(Provided records)

========

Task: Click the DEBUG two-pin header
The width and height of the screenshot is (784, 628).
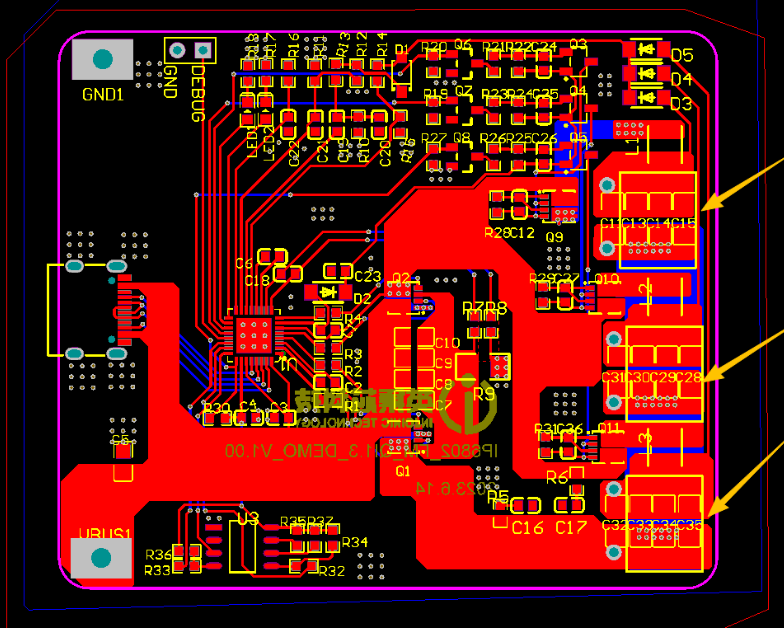Action: click(190, 50)
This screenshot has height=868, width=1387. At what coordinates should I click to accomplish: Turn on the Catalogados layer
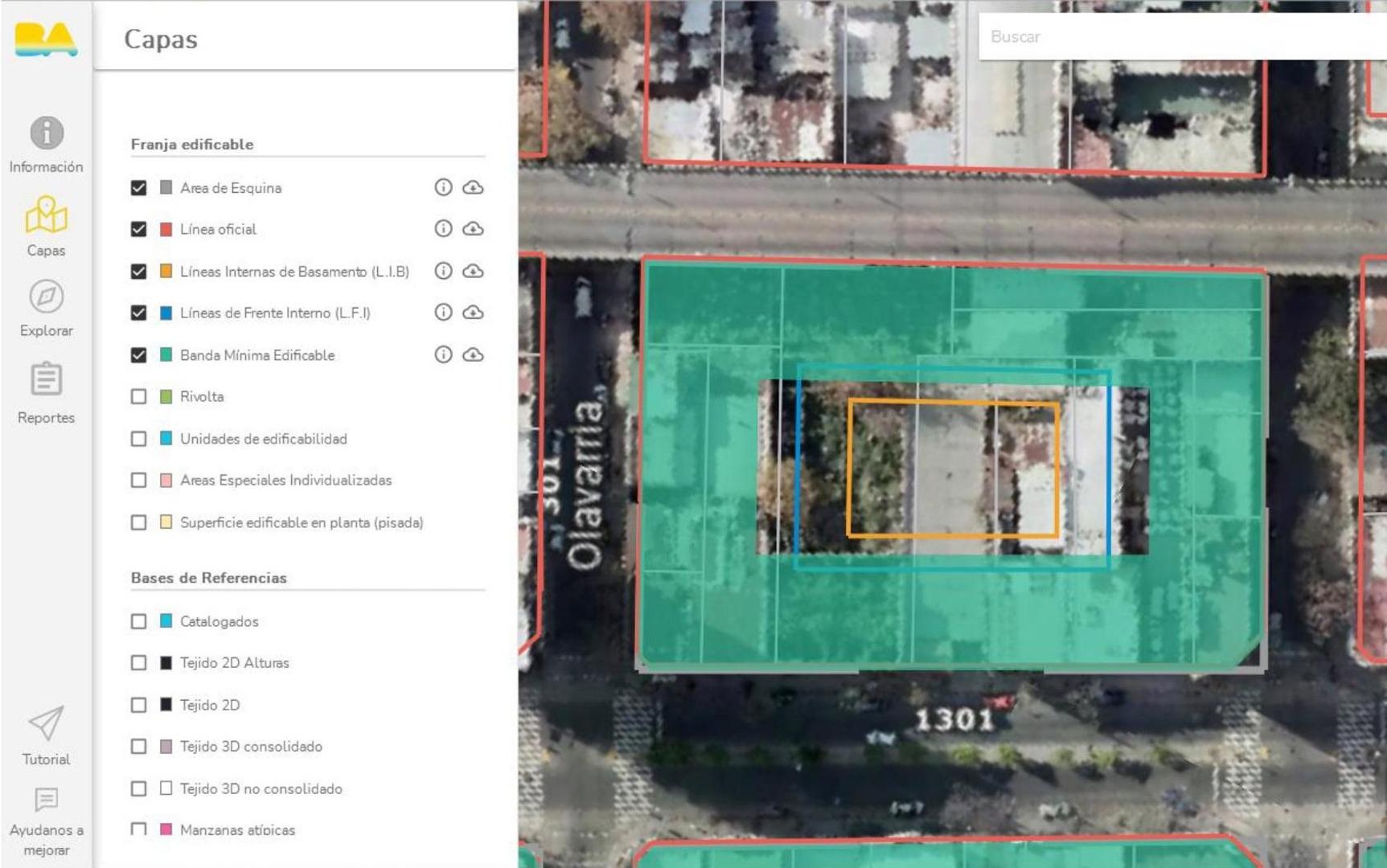pos(139,621)
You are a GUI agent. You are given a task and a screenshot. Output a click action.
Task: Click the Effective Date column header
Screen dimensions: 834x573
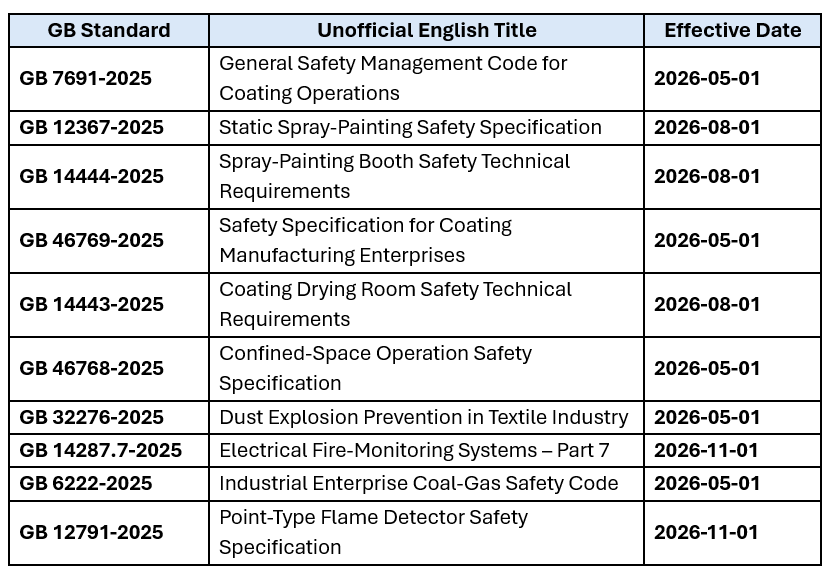[732, 30]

========

Write out all the entries exactly, except for the pictures.

Task: Click the DEBUG two-pin header
The width and height of the screenshot is (784, 628).
Action: click(190, 50)
This screenshot has height=868, width=1387. At what coordinates should I click to accomplish: Turn on the Catalogados layer
pos(139,621)
You are a GUI agent. You are given a task and a screenshot. Output a click action.
Task: Click the Effective Date column header
Screen dimensions: 834x573
[732, 30]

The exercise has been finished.